STERYOTYPES: The Culture Controversy
Stereotypical themes always make me smile somewhat and I always wonder what people think when they see their ‘culture’ made into a fashion trend. Well as much as you may sit there, scratching your head about the theme and the design elements used, because let’s be honest, I doubt anyone in Spain actually walks around in a flamenco dress while they are doing their food shopping, the ‘theme’ does refer to a stereotypical element or design details from a culture.
Being British, I can certainly tell you that I have never seen anyone walking down the centre of London in a plaid knee-length skirt with a scarf wrapped around their hair and a quilted body warmer. In fact, I doubt there is anyone under the age of 30 that actually knows what a deerstalker is! However, whenever we think of England or the British, these are the things that come to mind. Well it’s the same for any society across the world. If we say Japanese, then kimono based shapes will be there somewhere. Spanish, we think bull fighting and flamenco dresses. Brazil, it’s Carnival and bright colours.
Yes it’s stereotypical, some might push it so far as to say it’s a little racist, but let’s be fair, if I walked up to you and shouted a country at you, asking you to describe the people and their clothes, you’d have a certain image in your mind automatically. All of these, have usually come from history or a tradition, so there is a basis to the stereotype, but the part where designers or trend predictors get confused is the ‘element’ of that culture being used.
All too quickly, I’ve heard someone say ‘Spanish’ and the 2nd person is off with ruffles and red and black combinations, when actually, what the 1st meant to actually describe was ‘Bull fighting Spanish’ which is completely different with some cummerbunds, fitted trousers and jeweled cropped jackets. .

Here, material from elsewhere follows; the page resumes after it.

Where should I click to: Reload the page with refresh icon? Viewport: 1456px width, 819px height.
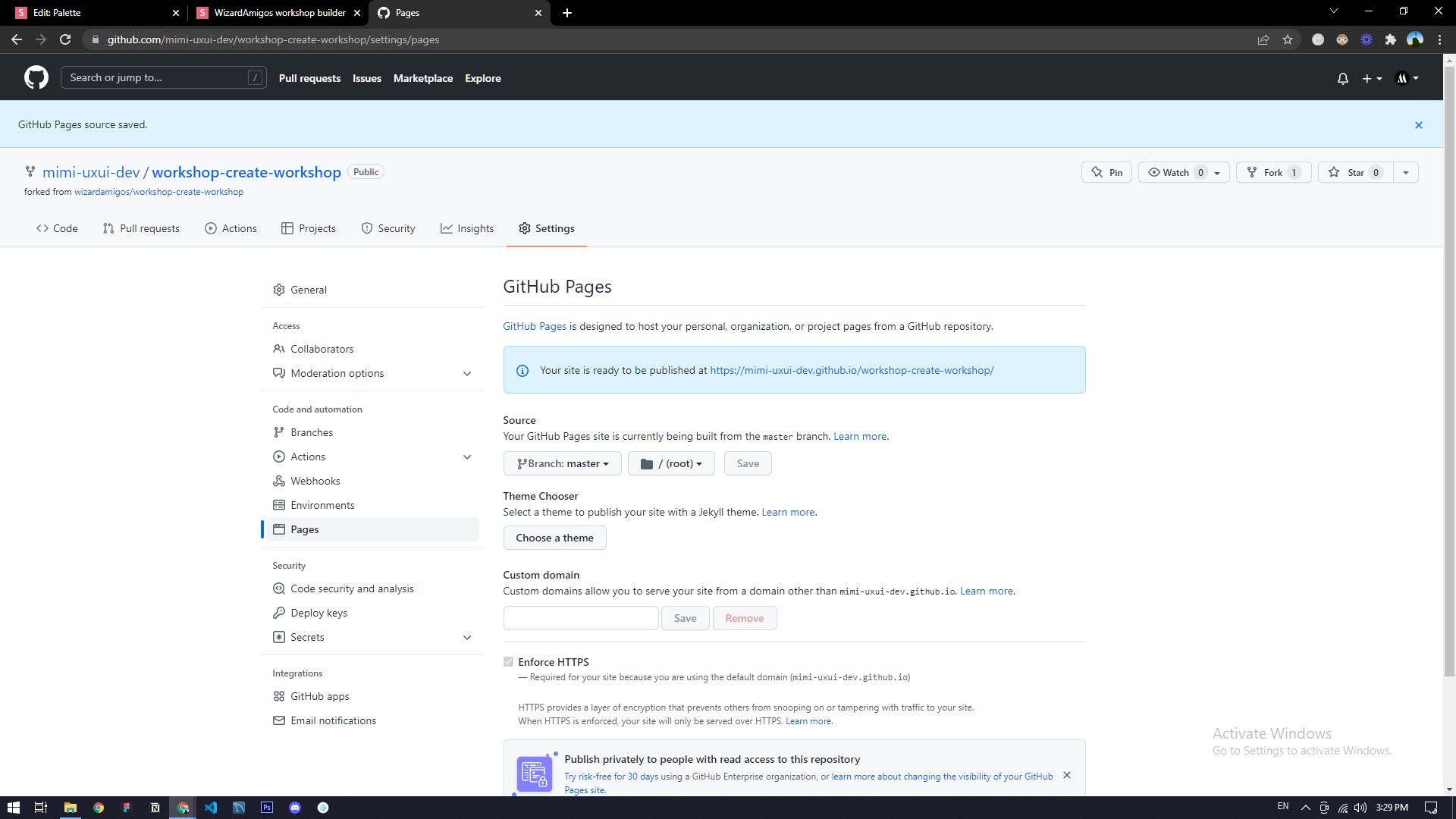point(65,39)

Now just in case people do find this topic a little offensive, let’s use my country, England, as an example. Now we already covered what I would call the ’country’ type of look. This is mainly because it comes from those who traditionally held land and some farmers today still use quilted body warmers, although I doubt this has anything to do with fashion. OK so the country look is quite specific. There are specific fabrics, like plaids, corduroy and tweeds. There are specific colours, usually earthy ones, spanning across greens, mustards, browns and some navy and maroon. Then there are patterns, well any kind of check or tartan is usually applicable here and lastly, there are traditional shapes. A line skirts, tabards, usually a crisp shirt and definitely some warm knits.
Now close your eyes and think of the phrase ‘’Queen and Country’’. I would hope you are thinking more along the lines of the traditional red white and blue, military details and if you went the more Queen route, fur wraps, pearls, jeweled brooches and long gloves? Dare I say a corgi?
My point is that there are many elements to a culture, stereotypical or not. The stereotype is in the theme and in the details for the products created. It’s all about the way our minds and memories work together; forming a visual picture associated with a particular word. Each part, each fabric, colour, detail or shape will evoke a different theme in people’s mind, just like the image you got when you were thinking about ‘’Queen and Country’’
When you are predicting your trends, or designing a product, based on a cultural theme, it’s really important to establish what element of the theme you are really looking at. The colour palette might change drastically depending on the theme area and there might be other influences added in just for good measure, so you have to be really clear on what it is you are trying to achieve.